Суворин вздохнул. Жены у него никогда не было, но понять чувства сержанта было проще простого, если ты мужик, конечно же, а не тряпка.
— А жена-то что? — не утерпев, спросил Чепрагин. Он тоже не был женат, и ему было интересно, чем закончилась эта история.
— Жена? — словно припоминая, переспросил сержант. — Жена ему взаимностью отвечала — подполкан все-таки.
— Да ты что? — изумился лейтенант. — Чего ж тогда драться было?
— “Чего”, — передразнил его Шумилов. — Вырастешь — узнаешь. Честь мужская — не коврик на пороге, ног не вытрешь. Я ее не трогал — это, в конце концов, не моя проблема. Но чтоб в моей постели подполкан заблудный валялся… Зуб я ему выбил, короче, — и, помолчав секунду, добавил:
— Да еще ребра поломал.
— Ну, а Чечня здесь причем? — недоуменно спросил Чепрагин через несколько минут, видя, что сержант вроде как не собирается продолжать.
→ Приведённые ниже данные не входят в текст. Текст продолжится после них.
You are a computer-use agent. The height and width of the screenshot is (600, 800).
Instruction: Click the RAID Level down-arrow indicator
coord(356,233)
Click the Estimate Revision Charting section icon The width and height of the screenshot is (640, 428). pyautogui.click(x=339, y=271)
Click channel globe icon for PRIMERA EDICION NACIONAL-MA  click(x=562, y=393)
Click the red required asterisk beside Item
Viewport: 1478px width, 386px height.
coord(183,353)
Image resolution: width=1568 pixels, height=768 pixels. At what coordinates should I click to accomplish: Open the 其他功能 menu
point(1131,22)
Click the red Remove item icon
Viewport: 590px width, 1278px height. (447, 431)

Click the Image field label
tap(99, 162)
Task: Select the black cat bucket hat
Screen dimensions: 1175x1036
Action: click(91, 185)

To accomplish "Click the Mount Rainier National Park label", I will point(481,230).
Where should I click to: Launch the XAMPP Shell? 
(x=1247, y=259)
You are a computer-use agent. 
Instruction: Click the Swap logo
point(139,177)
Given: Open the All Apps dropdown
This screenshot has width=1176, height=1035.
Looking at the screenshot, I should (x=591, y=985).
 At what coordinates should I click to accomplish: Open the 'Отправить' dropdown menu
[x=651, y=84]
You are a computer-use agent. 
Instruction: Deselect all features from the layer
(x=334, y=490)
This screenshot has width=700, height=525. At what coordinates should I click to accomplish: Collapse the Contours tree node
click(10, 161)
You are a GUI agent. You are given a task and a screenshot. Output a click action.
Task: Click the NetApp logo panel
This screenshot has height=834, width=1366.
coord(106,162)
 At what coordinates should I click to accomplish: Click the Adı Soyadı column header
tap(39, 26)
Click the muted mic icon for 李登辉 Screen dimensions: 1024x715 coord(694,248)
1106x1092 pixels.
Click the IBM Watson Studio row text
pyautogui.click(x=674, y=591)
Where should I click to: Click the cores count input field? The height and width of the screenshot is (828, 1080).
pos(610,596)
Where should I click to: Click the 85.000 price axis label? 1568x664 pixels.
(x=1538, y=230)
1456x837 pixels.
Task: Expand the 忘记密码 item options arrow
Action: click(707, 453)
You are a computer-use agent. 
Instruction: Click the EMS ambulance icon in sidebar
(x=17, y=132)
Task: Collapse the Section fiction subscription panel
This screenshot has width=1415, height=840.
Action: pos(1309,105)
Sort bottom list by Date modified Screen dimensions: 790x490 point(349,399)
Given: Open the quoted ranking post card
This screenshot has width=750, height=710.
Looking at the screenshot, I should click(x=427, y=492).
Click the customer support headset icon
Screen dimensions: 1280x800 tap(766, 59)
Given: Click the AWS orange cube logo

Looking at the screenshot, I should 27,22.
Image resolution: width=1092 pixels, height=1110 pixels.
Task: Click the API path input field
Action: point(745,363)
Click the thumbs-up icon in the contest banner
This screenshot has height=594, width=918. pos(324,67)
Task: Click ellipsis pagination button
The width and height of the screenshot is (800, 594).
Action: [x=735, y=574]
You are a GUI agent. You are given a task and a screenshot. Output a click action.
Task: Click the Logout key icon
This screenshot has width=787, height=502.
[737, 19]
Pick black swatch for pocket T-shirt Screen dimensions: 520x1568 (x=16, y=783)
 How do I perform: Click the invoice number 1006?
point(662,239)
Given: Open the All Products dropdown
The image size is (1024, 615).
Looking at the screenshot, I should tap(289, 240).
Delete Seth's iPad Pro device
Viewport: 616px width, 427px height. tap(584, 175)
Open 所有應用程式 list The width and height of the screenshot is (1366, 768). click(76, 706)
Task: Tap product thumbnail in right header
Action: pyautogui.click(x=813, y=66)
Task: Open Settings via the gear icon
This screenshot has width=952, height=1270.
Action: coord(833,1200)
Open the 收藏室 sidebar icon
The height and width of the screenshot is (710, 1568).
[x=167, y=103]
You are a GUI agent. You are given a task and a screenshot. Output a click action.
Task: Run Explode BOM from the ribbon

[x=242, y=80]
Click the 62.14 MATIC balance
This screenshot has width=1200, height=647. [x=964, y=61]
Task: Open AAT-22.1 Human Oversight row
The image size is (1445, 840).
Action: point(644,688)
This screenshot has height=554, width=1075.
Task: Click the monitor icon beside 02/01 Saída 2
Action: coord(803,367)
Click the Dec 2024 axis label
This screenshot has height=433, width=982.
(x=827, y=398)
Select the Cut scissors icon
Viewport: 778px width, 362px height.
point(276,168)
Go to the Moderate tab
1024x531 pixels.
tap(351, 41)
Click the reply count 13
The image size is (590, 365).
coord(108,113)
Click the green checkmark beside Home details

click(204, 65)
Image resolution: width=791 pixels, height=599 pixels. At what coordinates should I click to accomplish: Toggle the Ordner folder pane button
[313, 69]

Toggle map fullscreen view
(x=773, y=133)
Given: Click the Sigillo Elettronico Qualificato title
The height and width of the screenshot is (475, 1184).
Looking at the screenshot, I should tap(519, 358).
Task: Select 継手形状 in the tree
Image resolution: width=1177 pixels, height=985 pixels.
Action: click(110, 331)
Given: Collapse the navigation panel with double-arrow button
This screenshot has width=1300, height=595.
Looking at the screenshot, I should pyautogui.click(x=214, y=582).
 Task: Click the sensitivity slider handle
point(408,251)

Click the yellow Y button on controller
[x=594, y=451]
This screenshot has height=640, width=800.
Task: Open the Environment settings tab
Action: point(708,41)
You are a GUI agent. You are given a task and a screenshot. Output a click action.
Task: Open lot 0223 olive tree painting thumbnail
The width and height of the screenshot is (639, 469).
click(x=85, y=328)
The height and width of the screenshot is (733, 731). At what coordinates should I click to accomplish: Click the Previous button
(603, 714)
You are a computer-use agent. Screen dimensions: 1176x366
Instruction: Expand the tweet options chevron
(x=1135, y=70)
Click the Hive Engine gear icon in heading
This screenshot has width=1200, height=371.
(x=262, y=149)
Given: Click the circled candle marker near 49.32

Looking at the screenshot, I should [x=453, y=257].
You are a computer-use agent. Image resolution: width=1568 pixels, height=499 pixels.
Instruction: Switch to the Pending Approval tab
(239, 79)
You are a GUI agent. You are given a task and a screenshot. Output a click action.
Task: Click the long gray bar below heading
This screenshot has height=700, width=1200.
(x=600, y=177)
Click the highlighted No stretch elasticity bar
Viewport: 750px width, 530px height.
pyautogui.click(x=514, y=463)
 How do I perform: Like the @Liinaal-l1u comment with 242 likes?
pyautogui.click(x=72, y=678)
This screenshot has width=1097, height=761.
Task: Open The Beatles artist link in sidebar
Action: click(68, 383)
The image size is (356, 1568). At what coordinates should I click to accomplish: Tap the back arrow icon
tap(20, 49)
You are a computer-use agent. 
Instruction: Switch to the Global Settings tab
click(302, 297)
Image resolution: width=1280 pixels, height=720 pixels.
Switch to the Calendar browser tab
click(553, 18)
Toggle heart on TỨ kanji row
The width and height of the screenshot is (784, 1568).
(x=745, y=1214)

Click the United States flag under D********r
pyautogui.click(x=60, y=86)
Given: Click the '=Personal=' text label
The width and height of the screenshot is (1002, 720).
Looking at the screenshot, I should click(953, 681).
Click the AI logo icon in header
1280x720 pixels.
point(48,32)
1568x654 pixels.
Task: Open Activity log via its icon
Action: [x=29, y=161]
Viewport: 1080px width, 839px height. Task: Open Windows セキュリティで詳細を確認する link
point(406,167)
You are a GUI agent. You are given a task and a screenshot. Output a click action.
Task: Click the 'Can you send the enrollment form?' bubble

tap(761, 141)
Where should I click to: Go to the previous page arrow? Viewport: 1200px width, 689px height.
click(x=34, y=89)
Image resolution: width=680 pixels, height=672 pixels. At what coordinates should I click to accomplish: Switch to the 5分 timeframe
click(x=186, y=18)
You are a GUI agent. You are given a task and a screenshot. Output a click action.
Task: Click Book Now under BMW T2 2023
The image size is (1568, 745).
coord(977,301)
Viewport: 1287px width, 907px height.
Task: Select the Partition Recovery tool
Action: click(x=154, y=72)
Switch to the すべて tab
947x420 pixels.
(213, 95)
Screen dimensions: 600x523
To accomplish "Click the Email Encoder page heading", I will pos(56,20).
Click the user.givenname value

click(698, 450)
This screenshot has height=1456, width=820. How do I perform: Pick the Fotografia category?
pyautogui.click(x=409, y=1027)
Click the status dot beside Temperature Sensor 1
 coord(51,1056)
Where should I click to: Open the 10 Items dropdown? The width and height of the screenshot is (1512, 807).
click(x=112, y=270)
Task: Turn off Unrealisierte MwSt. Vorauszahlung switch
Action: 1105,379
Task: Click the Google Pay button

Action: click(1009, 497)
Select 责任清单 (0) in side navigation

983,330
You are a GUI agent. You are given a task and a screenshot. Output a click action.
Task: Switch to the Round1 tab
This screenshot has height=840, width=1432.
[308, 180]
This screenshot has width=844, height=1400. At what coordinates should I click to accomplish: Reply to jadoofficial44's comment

— Чтобы по судам меня не таскать да дело это не вытаскивать на свет божий — подполковник ведь тоже замарался — “опустили” меня в звании да сюда отправили, — Шумилов вздохнул. — Подозреваю, что не обошлось тут без моей благоверной… Из тюрьмы я бы точно вернулся, а вот из Чечни — так, видно, думала.
Сержант сокрушенно покачал головой и понурился.
— А какое же у тебя звание было, а, Мирон? — спросил его Панкрат.
— Капитаном был, — коротко ответил тот. Чепрагин удивленно поднял брови:
— Так ты, выходит…
— Ага, — кивнул Шумилов, напыжившись. — Я тут самый крутой. Так что построились — и жрать, шагом марш!
Суворин при этих словах ощутил, как заурчало в желудке.
— Ты знаешь, Мирон, не мешало бы, — поддержал он инициативу сержанта. — Так что, если Петрович не против…
— Не против, не против, — отозвался лейтенант. — Опять куропатка?
Шумилов хмыкнул и, опираясь на трость, поднялся с камня.